Dans ces confins septentrionaux, la guerre est longue et les succès sont sans cesse remis en question ; les Chinois parviennent, cependant, à pénétrer un temps dans le bassin du Tarim et à nouer des relations avec l’Orient romain ; pendant quelques décennies, la « route de la soie » connaît une certaine animation. Au nord-est, l’empereur Wudi annexe la petite principauté de Luolang (Lo-lang), fondée par un aventurier chinois (actuelle Corée du Nord). À partir du iie s. apr. J.-C., les populations « barbares » venues d’Asie centrale se font plus menaçantes et ne cessent pratiquement plus d’intervenir dans l’histoire de Chine.

Jusqu’au début de notre ère, la capitale de l’Empire est dans l’Ouest, à Chang’an (Tch’ang-ngan), l’actuelle Xi’an (Si-ngan), au Shănxi ; aussi donne-t-on aux premiers Han le nom de « Han occidentaux ». De 9 à 23 apr. J.-C., un grand dignitaire, Wang Mang, usurpe l’autorité et crée une nouvelle dynastie, qu’il appelle Xin (Sin, « Nouveauté ») ; il essaie d’entreprendre quelques réformes pour ralentir la paupérisation des campagnes et décrète une redistribution des terres, mais ses mesures restent surtout théoriques, et les grands propriétaires continuent à agrandir leurs domaines. Wang Mang ne peut avoir raison de la révolte des « Sourcils rouges » (les insurgés se peignent les sourcils en rouge en signe de ralliement), et, dès 23, les Han reprennent le pouvoir.

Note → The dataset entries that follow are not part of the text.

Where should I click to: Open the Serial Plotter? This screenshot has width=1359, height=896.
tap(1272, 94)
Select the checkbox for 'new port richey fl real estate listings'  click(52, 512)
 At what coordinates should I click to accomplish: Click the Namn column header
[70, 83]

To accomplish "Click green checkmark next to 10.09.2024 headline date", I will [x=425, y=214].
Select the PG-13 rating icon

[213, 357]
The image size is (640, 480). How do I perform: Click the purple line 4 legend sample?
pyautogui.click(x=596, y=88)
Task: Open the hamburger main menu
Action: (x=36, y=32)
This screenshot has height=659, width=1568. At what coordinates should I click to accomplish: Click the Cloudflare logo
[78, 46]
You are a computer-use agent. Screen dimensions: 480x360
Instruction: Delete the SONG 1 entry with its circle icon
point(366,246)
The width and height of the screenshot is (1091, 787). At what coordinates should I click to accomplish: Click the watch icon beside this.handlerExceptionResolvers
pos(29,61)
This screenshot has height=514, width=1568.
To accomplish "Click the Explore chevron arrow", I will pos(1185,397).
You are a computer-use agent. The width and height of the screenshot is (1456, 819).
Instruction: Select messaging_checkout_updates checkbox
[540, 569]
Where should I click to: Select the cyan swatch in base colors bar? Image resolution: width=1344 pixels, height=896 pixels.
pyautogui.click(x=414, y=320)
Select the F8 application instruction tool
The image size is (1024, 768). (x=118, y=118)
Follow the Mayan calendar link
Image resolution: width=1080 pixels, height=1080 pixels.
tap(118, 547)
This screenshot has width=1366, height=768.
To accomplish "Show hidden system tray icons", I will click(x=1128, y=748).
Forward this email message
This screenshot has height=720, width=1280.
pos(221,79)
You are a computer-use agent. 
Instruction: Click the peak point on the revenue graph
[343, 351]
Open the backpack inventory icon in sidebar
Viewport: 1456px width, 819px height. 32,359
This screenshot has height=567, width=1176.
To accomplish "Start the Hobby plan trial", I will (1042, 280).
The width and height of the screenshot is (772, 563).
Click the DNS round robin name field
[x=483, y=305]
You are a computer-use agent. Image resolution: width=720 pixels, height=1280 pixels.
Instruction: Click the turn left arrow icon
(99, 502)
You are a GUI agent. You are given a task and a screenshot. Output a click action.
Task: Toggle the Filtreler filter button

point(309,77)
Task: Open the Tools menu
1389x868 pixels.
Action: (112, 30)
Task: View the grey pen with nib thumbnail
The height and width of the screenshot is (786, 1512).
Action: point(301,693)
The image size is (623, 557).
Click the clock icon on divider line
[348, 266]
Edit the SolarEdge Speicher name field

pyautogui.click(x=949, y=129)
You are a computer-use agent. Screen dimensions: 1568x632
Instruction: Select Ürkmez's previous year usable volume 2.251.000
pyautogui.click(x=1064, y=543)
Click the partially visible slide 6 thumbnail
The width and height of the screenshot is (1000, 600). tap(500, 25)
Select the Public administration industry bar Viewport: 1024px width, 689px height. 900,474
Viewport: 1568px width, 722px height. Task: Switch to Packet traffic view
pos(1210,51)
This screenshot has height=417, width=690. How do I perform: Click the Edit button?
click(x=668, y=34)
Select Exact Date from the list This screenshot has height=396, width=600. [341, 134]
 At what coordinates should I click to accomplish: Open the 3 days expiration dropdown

Ils transfèrent leur capitale plus à l’est, à Luoyang ; aussi, les appelle-t-on « Han orientaux ». Les grands propriétaires continuent à soustraire au contrôle de l’État un nombre toujours plus grand de paysans libres, tandis qu’à la Cour les eunuques nouent intrigue sur intrigue. En 184 éclate un nouveau soulèvement populaire, celui des « Turbans jaunes », dont les chefs se réclament de l’idéologie taoïste. La dynastie Han s’écroule, et le pouvoir passe aux chefs militaires ainsi qu’aux grandes familles de propriétaires fonciers, qui leur accordent leur soutien. L’unité chinoise souhaitée par Qin Shi Huangdi se brise, et il n’en sera plus question durant quatre siècles.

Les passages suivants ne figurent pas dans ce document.